Counsellor ‘feared legal action’

Extradited from Israel earlier this year, Leifer is facing 74 charges of child sexual abuse. She has claimed she is innocent of the charges.

Malka Leifer, as sketched in Melbourne Magistrates' Court. Image: Courtesy Nine
Malka Leifer, as sketched in Melbourne Magistrates' Court. Image: Courtesy Nine

A COUNSELLOR has told an online committal hearing at the Melbourne Magistrates’ Court that she declined to divulge her recollections of counselling sessions with alleged sexual abuse victims of former Adass Israel School principal Malka Leifer because she feared legal action from the women.

The hearing is testing evidence to determine whether Leifer will stand trial on child sexual abuse charges relating to her conduct from 2004 to 2008 while she was the Adass principal.

Extradited from Israel earlier this year, Leifer is facing 74 charges of child sexual abuse. She has claimed she is innocent of the charges.

Under a media suppression order, sisters Elly Sapper, Dassi Erlich and Nicole Meyer, who have consented to their identities being publicised, have testified in a closed court, with only lawyers, Magistrate Johanna Metcalf and Leifer present by video link.

In open court, testifying from Israel, social worker Chana Rabinowitz, a former Adass school counsellor, told Leifer’s barrister Ian Hill QC she was working as a Victorian Education Department counsellor in 2002-06 with children “from difficult, dysfunctional backgrounds” and also worked privately with Jewish schools.

Rabinowitz said she was invited by Adass to counsel for the school and coordinated with Leifer. Meanwhile, the complainants’ mother was referred to her for counselling. Rabinowitz held sessions with the woman’s son David, and in 2005 began counselling Sapper over a broken engagement.

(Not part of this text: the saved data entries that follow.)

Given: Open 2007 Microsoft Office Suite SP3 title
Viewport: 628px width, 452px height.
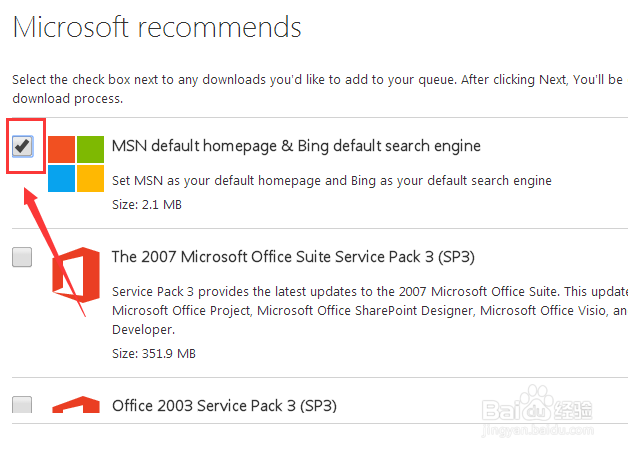Looking at the screenshot, I should (x=293, y=257).
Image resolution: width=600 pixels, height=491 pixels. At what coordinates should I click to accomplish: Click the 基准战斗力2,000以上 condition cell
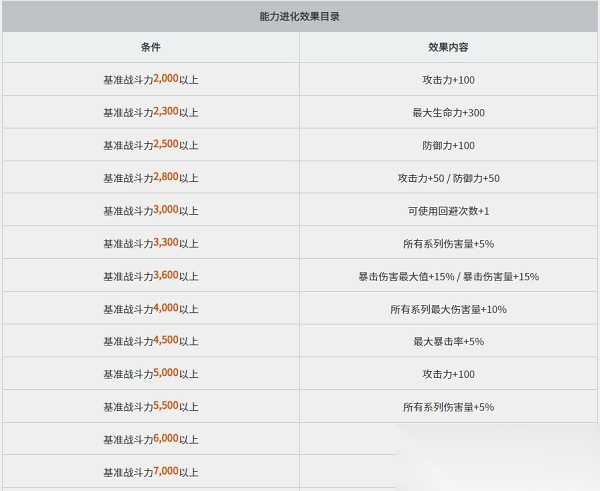[150, 79]
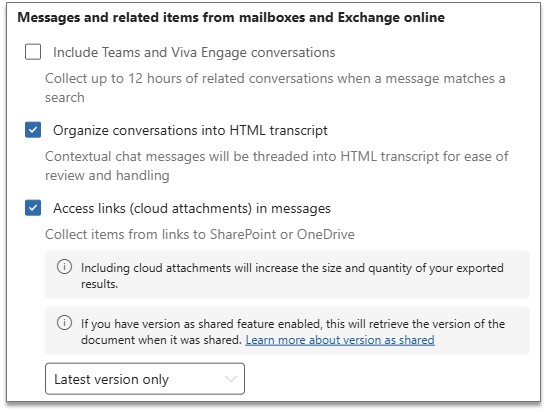Image resolution: width=547 pixels, height=412 pixels.
Task: Open the Latest version only dropdown
Action: [145, 379]
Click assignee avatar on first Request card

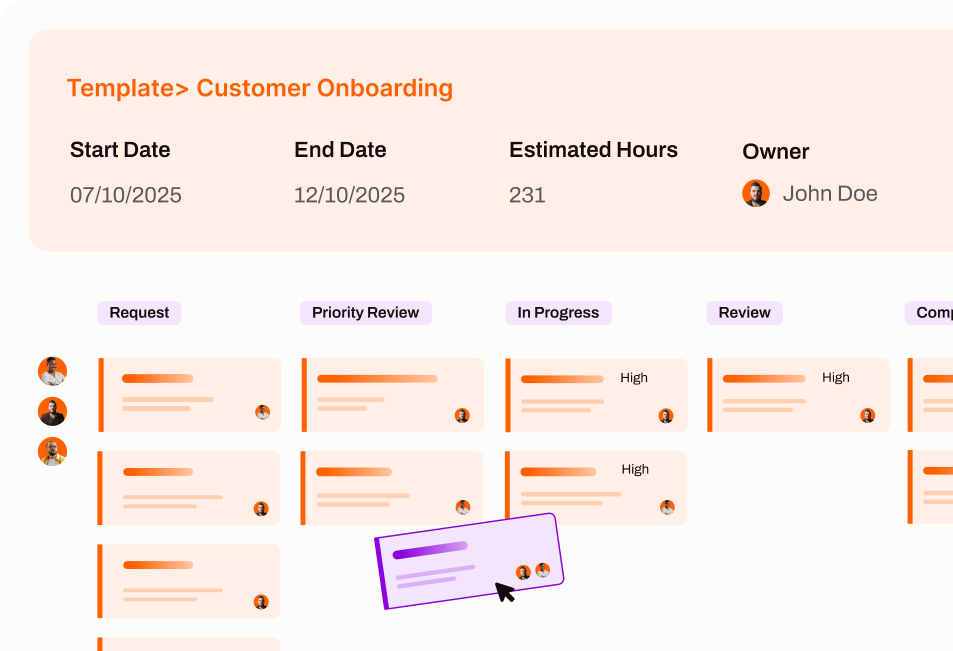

After counselling Erlich when Erlich moved to Jerusalem, Rabinowitz said she was unsure when she lost contact with her but believed it was around mid-2008. Rabinowitz said her notes on all these sessions were lost when her computer broke down.

Rabinowitz said when Victoria Police approached her for information in 2011, she had emailed back that she was concerned about releasing it, as she believed two of the alleged victims had made statements because they had been trying to receive a victims-of-crime grant, and she feared she might be sued.

“I guess I am a bit suspect that when someone is in something for the possible payoff, then perhaps in the future they will think to get money from me as well if they could,” she had emailed in 2011.

Asked by Hill whether she had been warned to not go on the record because she could be pursued for money, Rabinowitz responded, “Yes.”

Rabinowitz only provided testimony to Victoria Police this year on events that Hill pointed out had occurred 13-15 years earlier, on which she had no notes.

The hearing also took evidence from Mario Toledo, a former cleaner at the school, who confirmed he saw Leifer there on some Sundays, with one, two or three girls. However, speaking through a Spanish interpreter, Toledo said he never heard conversations between any of them. “I never paid any attention,” he stated.

The hearing was adjourned on Monday until today (Thursday), when clinical psychologist Dr Vicki Gordon and former Adass Israel School teachers Esther Spigelman and Sharon Bromberg were among witnesses scheduled to be heard.